Kaloketos

Scientific classification
- Kingdom: Animalia
- Phylum: Arthropoda
- Class: Remipedia
- Order: Nectiopoda
- Family: Cryptocorynetidae
- Genus: Kaloketos Koenemann, Iliffe & Yager, 2004
- Species: K. pilosus
- Binomial name: Kaloketos pilosus Koenemann, Iliffe & Yager, 2004

= Kaloketos =

- Genus: Kaloketos
- Species: pilosus
- Authority: Koenemann, Iliffe & Yager, 2004
- Parent authority: Koenemann, Iliffe & Yager, 2004

Monospecific genus of remipedes

Kaloketos is a monospecific genus of remipedes in the family Cryptocorynetidae. The only species is Kaloketos pilosus.
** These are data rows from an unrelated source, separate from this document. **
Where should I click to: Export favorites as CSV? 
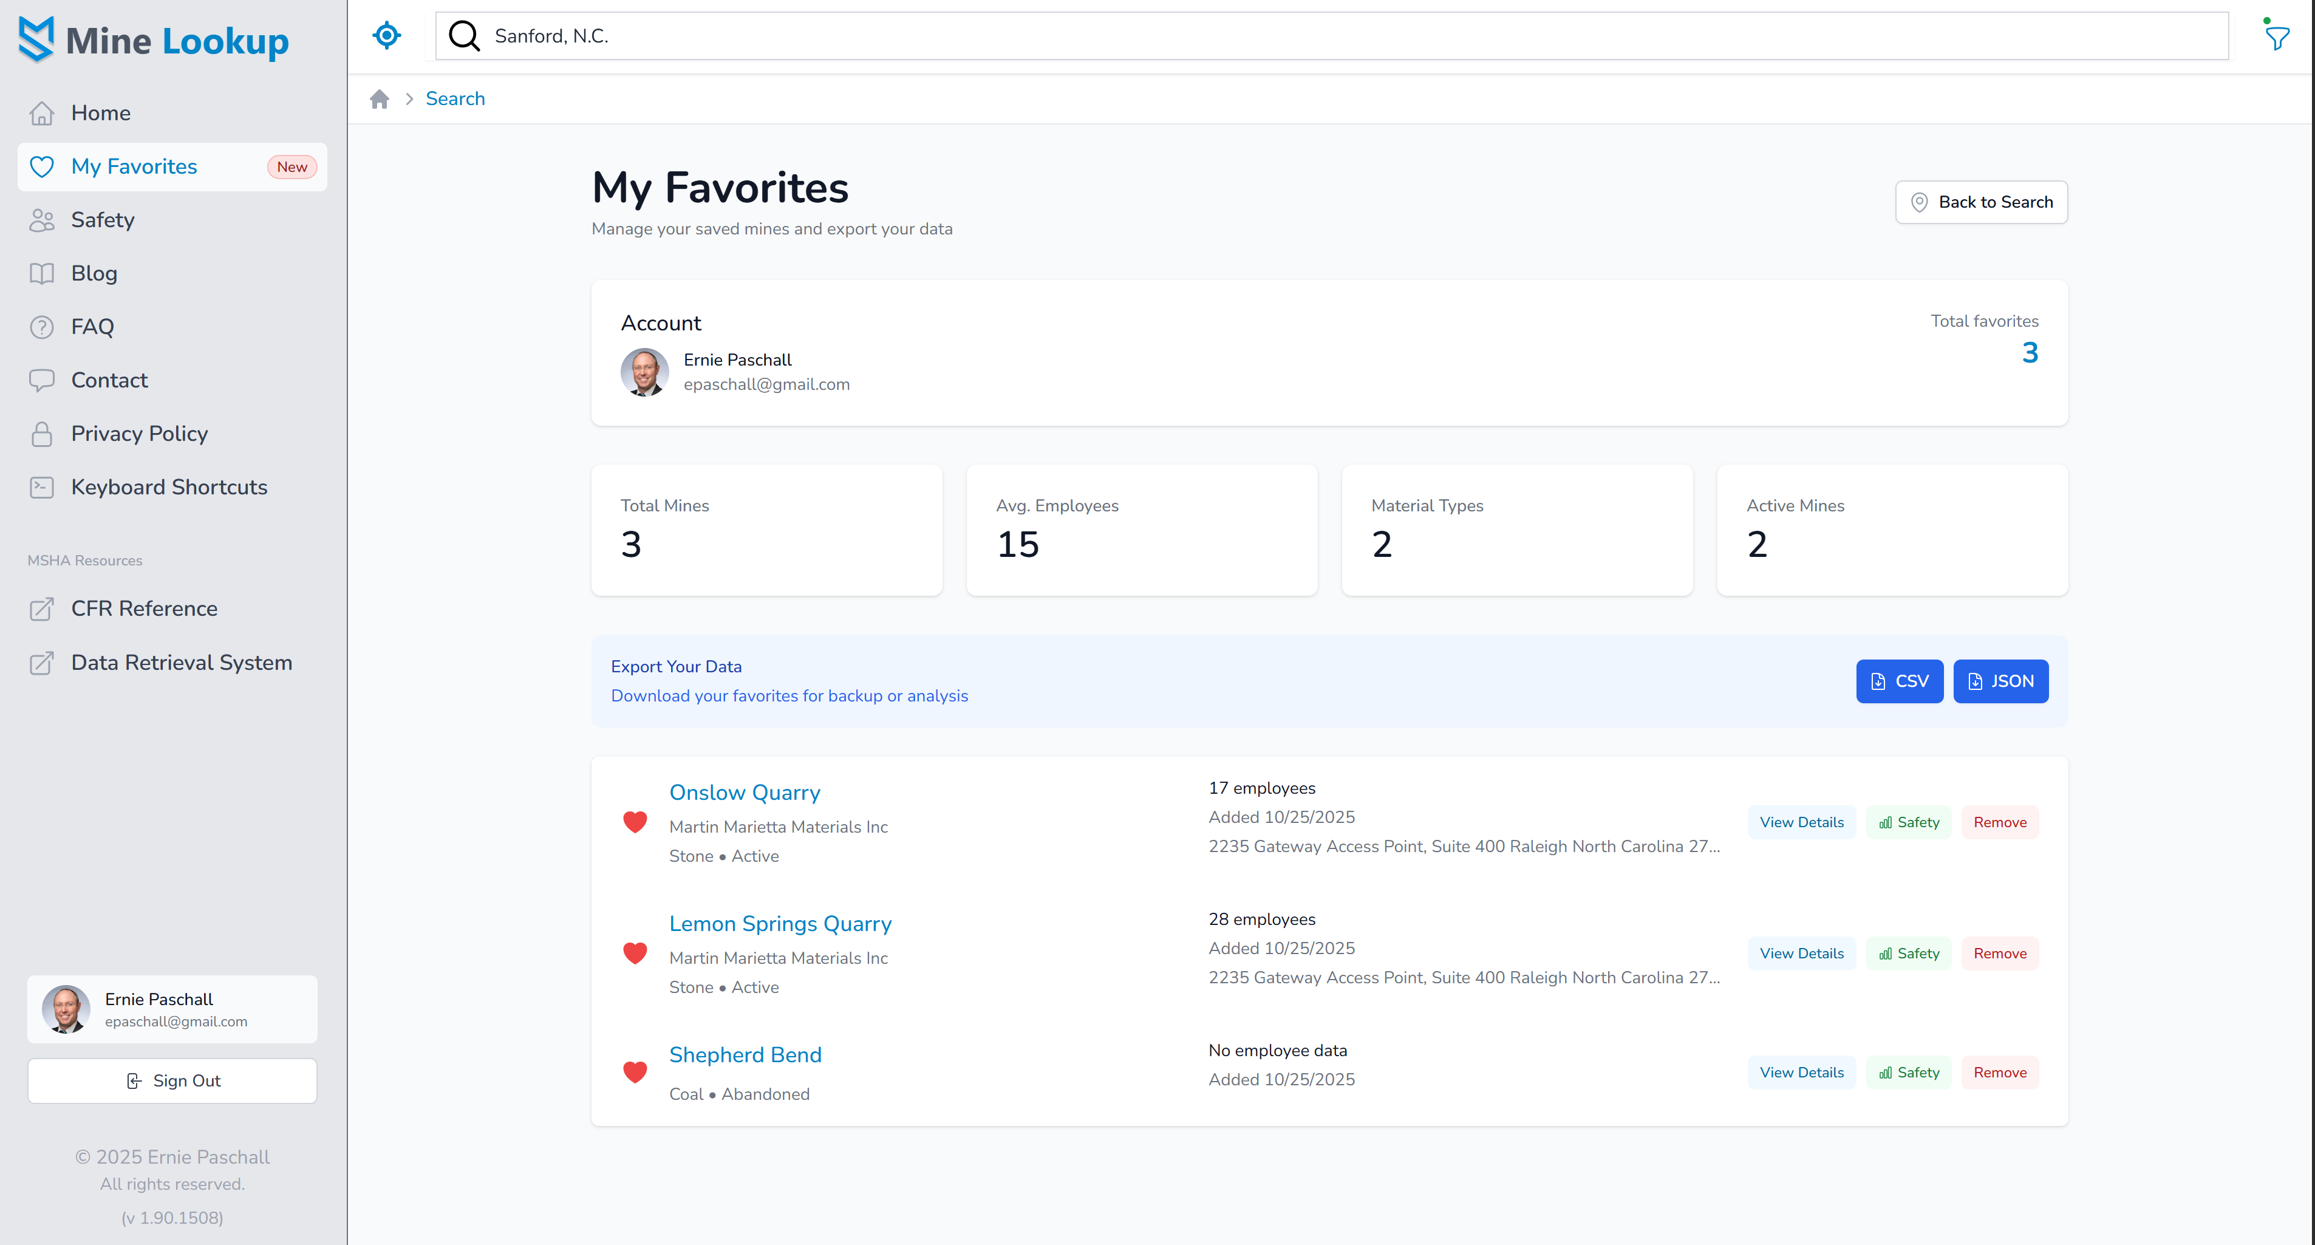[1899, 681]
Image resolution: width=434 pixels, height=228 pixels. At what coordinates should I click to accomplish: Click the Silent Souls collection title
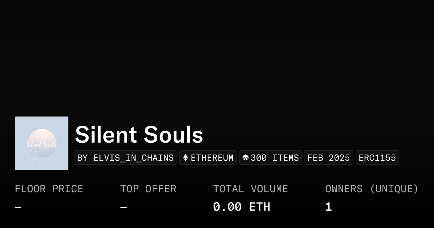139,135
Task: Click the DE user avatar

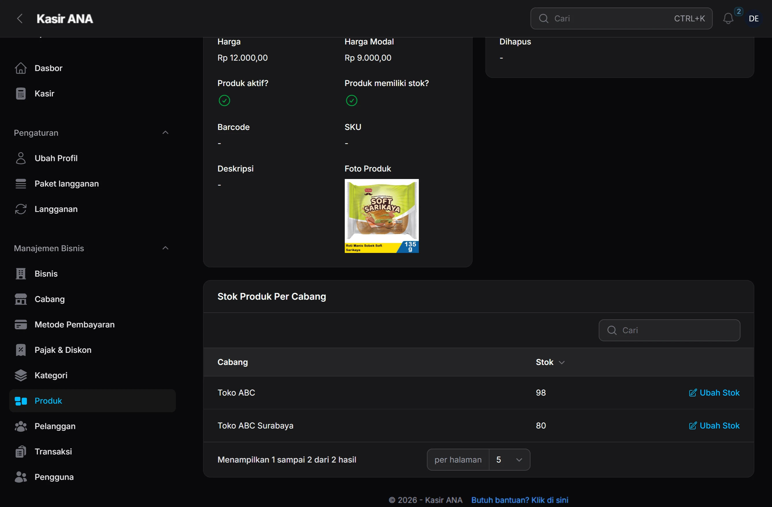Action: coord(754,18)
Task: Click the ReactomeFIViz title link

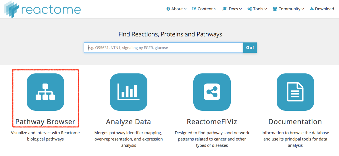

The genus name is composed of the Greek words kalos, meaning "beautiful" and ketos, meaning "sea monster". The specific name pilosus is a Latin word for "hairy", it refers to the important spines and setae on its legs.

== Description ==
Two specimens were studied. The body is long and robust. The holotype has 41 trunk somites and is 29 mm long while the other specimen has 40 trunk somites and is 26.5 mm long.

The pleurotergites are well-developed. Their distolateral corners are rounded on segments 2-11 while they are more acuminate posteriorly. The posterolateral corners of the trunk sternites are pointed. As in other remipedes, Kaloketos pilosus is hermaphroditic: the female gonopores are situated on the seventh trunk segment and are small, male gonopores are situated on the fourteenth trunk segment and are large and cylindrical.

The limbs of the anterior-most and posterior-most trunk segments are smaller and narrower than the other ones. Each limb has a four-segmented endopod (the inner branch of a biramous arthropod appendage) and a three-segmented exopod (the outer branch of a biramous arthropod appendage). Their segments are wide and bear dense rows of plumose setae and small spines.

The head shield is subquadrangular and fully covers the first trunk segment. The antennules are composed of a slightly dilated ventrally peduncle that bear dense rows of aesthetascs (sensorial setae in crustaceans often found on the antennules) and of two flagella: the dorsal one is longer than the ventral one, they both carry small setae. The antennae are composed of a two segment protopod (first part of an arthropod appendage), an exopod and an endopod. The mandibles are composed of an incisor process, a lacinia mobilis and a molar process. The incisor process and the lacinia mobilis both bear large denticles. Kaloketos pilosus also possesses a pair of maxillae and a pair of maxillules that bear spines and setae and small claws.

== Distribution and habitat ==
Kaloketos pilosus lives in an anchialine system, Cottage Pond. Cottage Pond is a submerged sinkhole located in the North Caicos Island in the Lucayan Archipelago, Caribbean. It opens into a large collapse chamber reaching a water depth of 80 meters. The water is stratified between freshwater at the top and saltwater (from 20 to 30 meters deep to the bottom of the system). They are separated by an halocline. Kaloketos pilosus was found between depth of 25 and 46 meters, below the hapocline and so in fully fully haline salinities and in the total darkness. It was observed freely swimming in the water column.

The stygofauna of Cottage Pond includes the annelid Pelagomacellicephala iliffei, the copepods Azygonectes plumosus and Caiconectes antiquus, the isopod Bahalana caicosana, the decapod Agostocaris williamsi, the leptostracan Speonebalia cannoni, the ostracod Deeveya spiralis, the remipeds Godzillius robustus, Lasionectes entrichoma and Kaloketos pilosus.

== Classification ==
Kaloketos pilosus was originally classified in the family Speleonectidae based on its rectangular head shield, long ventral antennular flagella, asymmetrical mandibles, and the shape of the three prehensile limbs. However, Hoenemann et al. (2013), assigned the species to the newly named family Cryptocorynetidae based on morphological observations, unfortunately, they could not include Kaloketos pilosus in their phylogenetic analysis because of the lack of molecular data. Kaloketos pilosus is also treated as a member of Cryptocorynetidae by Gonzalez et al. (2020).